La presencia de autoridades civiles y tradicionales en un evento adventista de juventud no es un detalle menor: en muchos contextos africanos, el reconocimiento de los líderes locales confiere legitimidad a las iniciativas comunitarias — y ayuda a abrir puertas para los clubes que seguirán actuando en la región después de que el campamento sea desmontado.

Presencia del liderazgo mundial del movimiento

El campori de Lomé también colocó a la región en el mapa del liderazgo global del movimiento. Robert Holbrook, entonces director mundial de Conquistadores de la Iglesia Adventista, acompañó el evento de cerca, así como el pastor Matthew Bediako, representante de la sede mundial de la denominación.

Para Holbrook, el encuentro señalaba un nuevo nivel para los clubes de África Centro-Occidental. Evaluó que la calidad de las preguntas hechas por los líderes locales indicaba que el movimiento en la región estaba "entering a new level of excellence as a result of this camporee" — entrando en un nuevo nivel de excelencia como resultado del campori, conforme registró la Adventist News Network.

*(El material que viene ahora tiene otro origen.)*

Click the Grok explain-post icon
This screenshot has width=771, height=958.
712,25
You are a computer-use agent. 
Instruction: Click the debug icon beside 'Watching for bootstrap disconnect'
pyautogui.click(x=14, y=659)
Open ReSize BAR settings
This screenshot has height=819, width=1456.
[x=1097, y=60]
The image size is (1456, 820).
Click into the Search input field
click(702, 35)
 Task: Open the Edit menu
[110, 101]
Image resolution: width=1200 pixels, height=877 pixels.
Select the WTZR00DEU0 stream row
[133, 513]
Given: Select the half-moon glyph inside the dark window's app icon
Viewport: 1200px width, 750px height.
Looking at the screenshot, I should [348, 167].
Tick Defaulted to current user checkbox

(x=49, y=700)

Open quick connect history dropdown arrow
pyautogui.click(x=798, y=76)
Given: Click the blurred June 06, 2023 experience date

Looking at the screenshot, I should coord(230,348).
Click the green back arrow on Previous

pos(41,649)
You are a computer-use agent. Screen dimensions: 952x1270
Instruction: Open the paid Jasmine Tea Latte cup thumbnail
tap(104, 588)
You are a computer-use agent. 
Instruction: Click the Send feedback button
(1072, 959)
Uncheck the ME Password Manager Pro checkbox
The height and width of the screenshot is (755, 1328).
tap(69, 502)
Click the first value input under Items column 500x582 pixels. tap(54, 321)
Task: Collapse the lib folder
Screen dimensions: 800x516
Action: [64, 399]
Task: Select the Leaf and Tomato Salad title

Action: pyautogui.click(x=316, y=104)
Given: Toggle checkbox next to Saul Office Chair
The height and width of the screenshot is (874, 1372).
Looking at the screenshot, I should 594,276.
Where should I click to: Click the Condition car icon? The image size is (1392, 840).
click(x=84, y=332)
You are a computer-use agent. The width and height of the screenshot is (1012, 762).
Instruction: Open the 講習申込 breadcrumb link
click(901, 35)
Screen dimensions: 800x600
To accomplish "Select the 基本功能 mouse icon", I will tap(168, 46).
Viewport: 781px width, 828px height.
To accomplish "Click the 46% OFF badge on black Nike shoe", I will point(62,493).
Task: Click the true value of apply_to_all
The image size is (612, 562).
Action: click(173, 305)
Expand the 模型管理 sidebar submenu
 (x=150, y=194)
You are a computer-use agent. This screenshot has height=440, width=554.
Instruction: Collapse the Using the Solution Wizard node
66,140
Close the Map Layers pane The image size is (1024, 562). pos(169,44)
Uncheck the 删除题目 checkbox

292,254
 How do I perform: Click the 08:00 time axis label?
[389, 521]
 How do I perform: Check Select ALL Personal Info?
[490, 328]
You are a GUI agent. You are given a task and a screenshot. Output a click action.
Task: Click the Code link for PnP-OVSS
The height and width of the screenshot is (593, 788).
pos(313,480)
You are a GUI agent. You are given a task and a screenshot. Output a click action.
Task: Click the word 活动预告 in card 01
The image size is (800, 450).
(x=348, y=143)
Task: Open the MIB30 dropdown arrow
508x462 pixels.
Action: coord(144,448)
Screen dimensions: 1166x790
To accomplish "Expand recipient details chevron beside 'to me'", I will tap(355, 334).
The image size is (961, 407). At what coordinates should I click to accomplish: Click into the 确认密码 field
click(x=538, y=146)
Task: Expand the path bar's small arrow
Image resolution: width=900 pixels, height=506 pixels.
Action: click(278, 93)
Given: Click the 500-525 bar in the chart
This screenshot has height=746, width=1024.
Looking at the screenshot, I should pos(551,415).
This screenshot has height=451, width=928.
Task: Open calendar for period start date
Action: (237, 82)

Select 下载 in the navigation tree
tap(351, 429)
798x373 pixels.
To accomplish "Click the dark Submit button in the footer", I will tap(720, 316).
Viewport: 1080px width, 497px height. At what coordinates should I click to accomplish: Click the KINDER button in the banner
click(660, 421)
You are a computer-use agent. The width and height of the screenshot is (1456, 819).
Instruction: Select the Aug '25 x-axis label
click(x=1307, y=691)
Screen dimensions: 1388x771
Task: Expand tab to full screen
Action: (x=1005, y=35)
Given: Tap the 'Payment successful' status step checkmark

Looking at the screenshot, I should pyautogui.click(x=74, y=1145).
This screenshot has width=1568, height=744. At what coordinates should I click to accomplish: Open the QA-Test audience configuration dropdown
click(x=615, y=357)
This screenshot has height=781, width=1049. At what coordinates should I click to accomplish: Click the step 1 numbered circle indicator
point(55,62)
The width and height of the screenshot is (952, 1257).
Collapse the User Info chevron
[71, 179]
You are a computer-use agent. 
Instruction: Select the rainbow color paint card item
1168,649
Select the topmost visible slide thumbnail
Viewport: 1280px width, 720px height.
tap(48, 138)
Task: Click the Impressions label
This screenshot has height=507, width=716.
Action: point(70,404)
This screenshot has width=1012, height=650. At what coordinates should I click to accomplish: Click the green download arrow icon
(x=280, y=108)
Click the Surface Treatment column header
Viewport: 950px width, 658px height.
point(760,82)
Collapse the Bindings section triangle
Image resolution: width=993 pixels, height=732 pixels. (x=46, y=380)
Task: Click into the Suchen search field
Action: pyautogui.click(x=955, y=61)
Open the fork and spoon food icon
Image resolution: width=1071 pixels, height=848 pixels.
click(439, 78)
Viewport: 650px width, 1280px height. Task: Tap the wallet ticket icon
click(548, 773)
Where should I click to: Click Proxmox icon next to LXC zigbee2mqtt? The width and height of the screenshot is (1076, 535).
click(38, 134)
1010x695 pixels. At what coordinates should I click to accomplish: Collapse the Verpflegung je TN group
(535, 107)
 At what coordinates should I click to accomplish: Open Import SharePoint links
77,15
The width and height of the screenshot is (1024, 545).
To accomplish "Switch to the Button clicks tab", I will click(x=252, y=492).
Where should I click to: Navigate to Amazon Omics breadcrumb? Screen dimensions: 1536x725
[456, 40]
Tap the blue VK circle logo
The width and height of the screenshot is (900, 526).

La evaluación positiva de la cúpula mundial tiene un significado práctico. Eventos como este suelen servir de vitrina para que el liderazgo global entienda las necesidades y el potencial de cada territorio — y, a partir de ahí, dirija apoyo, capacitación y recursos. Al reunir a tantos países en una sola semana, Lomé ofreció exactamente ese retrato.

Por qué este campori entró en la historia del movimiento

Lo que hace de Lomé 2004 un hito no es solo el tamaño, sino el carácter pionero. Al ser descrito como el primer campori de Conquistadores de la región de África Centro-Occidental, el encuentro pasó a funcionar como referencia para los que vinieron después — un punto de partida a partir del cual clubes de varios países pasaron a verse como parte de un movimiento mayor.

Para el Conquistador de hoy, la historia ayuda a dimensionar el alcance del movimiento. El programa que mucha gente conoce por las actividades del club local es, en la práctica, una red mundial que se manifiesta en campamentos como este en todos los continentes. Ver a 3.000 jóvenes de 22 países acampando juntos en 2004 muestra cómo el ideal del Conquistador atraviesa fronteras, lenguas y culturas.

Transcurridas más de dos décadas, los encuentros regionales e internacionales siguen siendo pieza central del calendario adventista de juventud. El campori de Lomé permanece como uno de los capítulos que ayudaron a consolidar esa tradición en África — combinando, en una sola semana, formación, servicio y la experiencia de pertenecer a algo global.